Vorarlberg / 31.08.2016 • 20:14 Uhr / 2 Minuten Lesezeit

Ende eines langen
Konflikts mit der
Obrigkeit: Pfarrer
Reinhard Himmer nimmt seinen Hut.

Dornbirn. (ha) Weil sich Reinhard Himmer mit der neuen Organisation des Seelsorgeraumes Dornbirn nicht identifizieren konnte oder wollte und sich mit Kritik nicht zurückhielt, wurde ihm letztes Jahr von der Obrigkeit nahegelegt, als Pfarrer im Schoren und im Oberdorf zurückzutreten. Am vergangenen Sonntag verabschiedete sich der beliebte Seelsorger von seinen Schäfchen, die er 16 Jahre lang betreut hatte.

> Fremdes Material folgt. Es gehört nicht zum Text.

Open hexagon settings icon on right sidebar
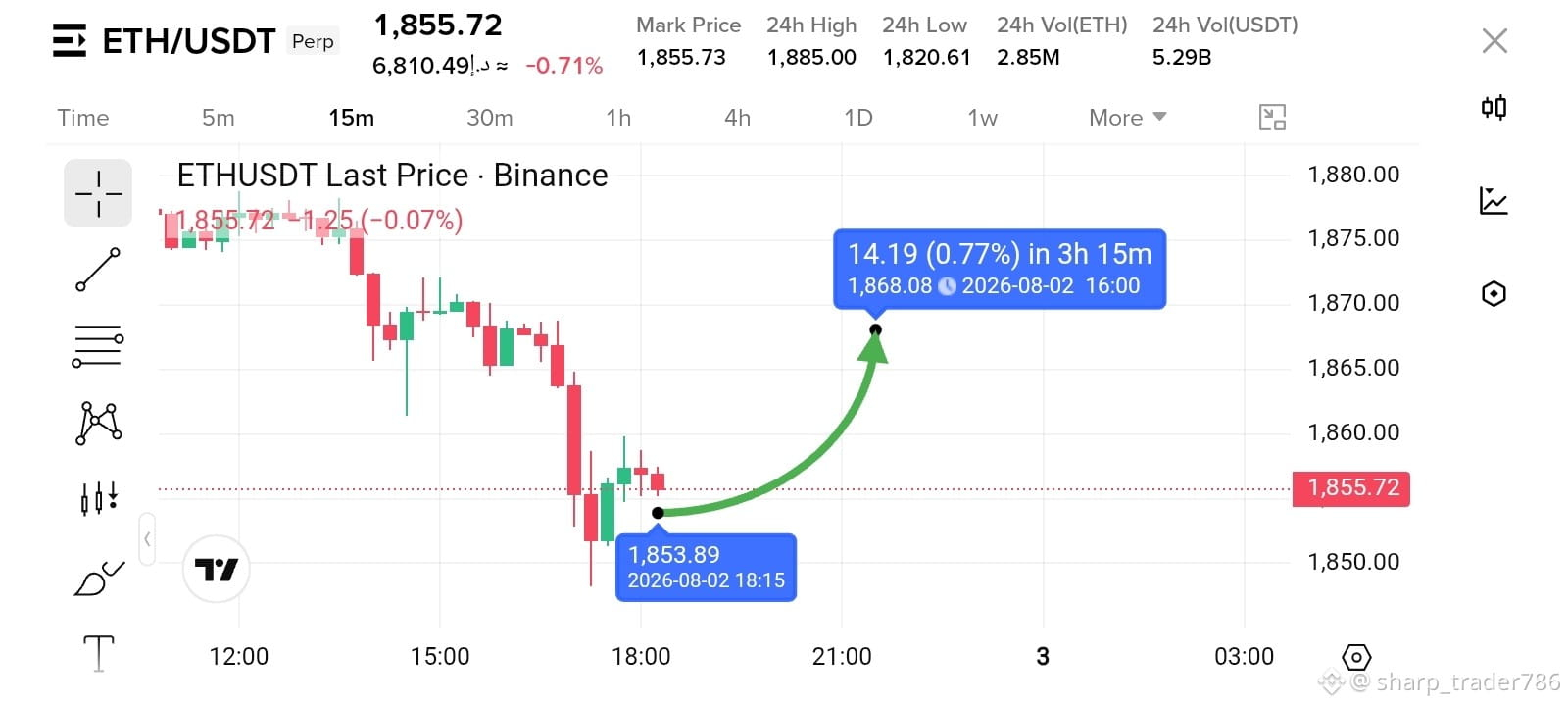This screenshot has width=1568, height=706. point(1494,293)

Nicht nur dem 60-Jährigen fällt der Abschied schwer, auch seine Pfarrgemeinde lässt ihn nur sehr ungern ziehen. Dass er den Hut nehmen musste, weil er seine eigenen Vorstellungen über die Arbeit eines Pfarrers hatte und dies auch deutlich kundtat, kann die Pfarrgemeinde bis heute nicht verstehen. Himmer selbst war in seiner Abschiedspredigt in der vollbesetzten Pfarrkirche Bruder Klaus um versöhnliche Töne bemüht.

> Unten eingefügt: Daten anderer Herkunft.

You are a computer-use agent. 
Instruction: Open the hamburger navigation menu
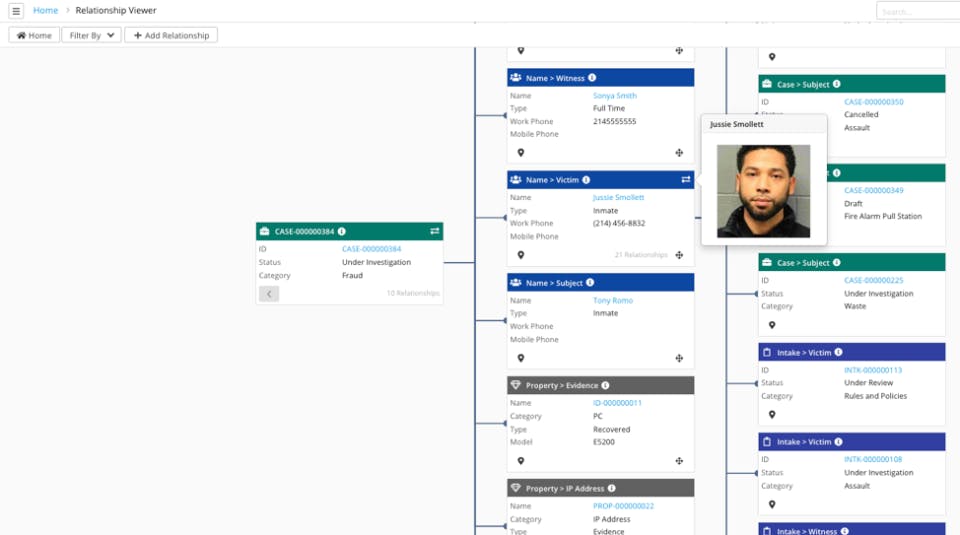[16, 11]
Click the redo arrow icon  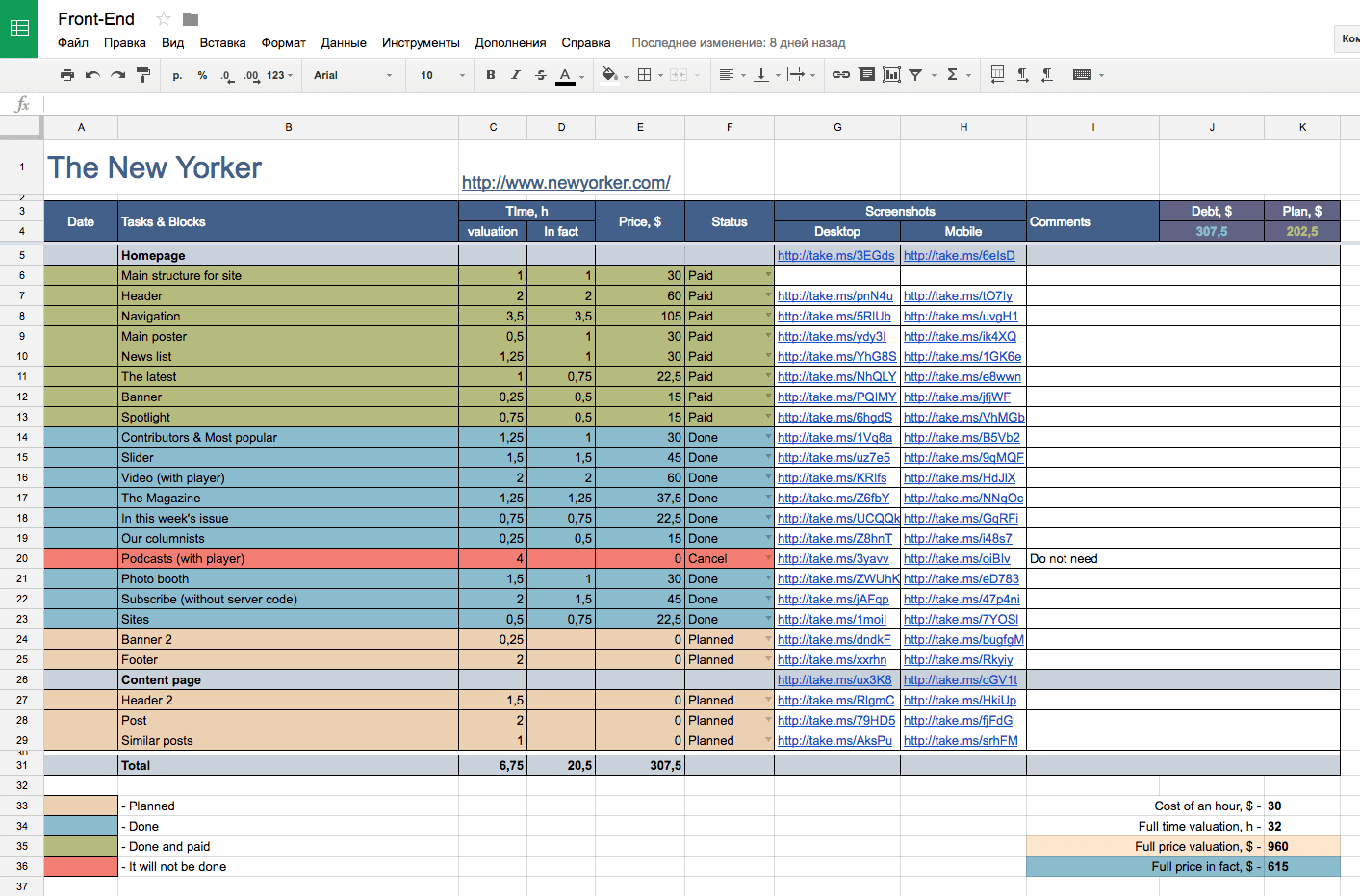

Auf eine kritische Bemerkung verzichtete er allerdings nicht: „Es ist ein Armutszeugnis, dass für kritische Stimmen im Seelsorgeraum offenbar kein Platz ist. Ich wünsche dem Team des Seelsorgeraumes Dornbirn und meinem Nachfolger Dominik Toplek, dass es gelingt, was im vergangenen Jahr an Missmut, Wut und Resignation entstanden ist, wenigstens teilweise aufzufangen“, hofft Himmer, dass sich die Wogen bald glätten.

Himmer hat seine Aufgabe als Seelsorger immer sehr ernst genommen. Das zeigt auch eine Bilanz, die er zum Abschied vorlegte: In diesen 16 Jahren machte er über 6000 Haus- und Krankenbesuche, auch auf seine 1300 Bibelstunden und Vorträge ist er stolz.

Reinhard Himmer wird weiterhin in Vorarlberg als Priester arbeiten. Demnächst tritt er das Amt des zweiten Seelsorgers in Lauterach an. Daneben betreut er auch die Pfarre Kennelbach.

Es ist ein Armutszeugnis, dass für kritische Stimmen offenbar kein Platz ist.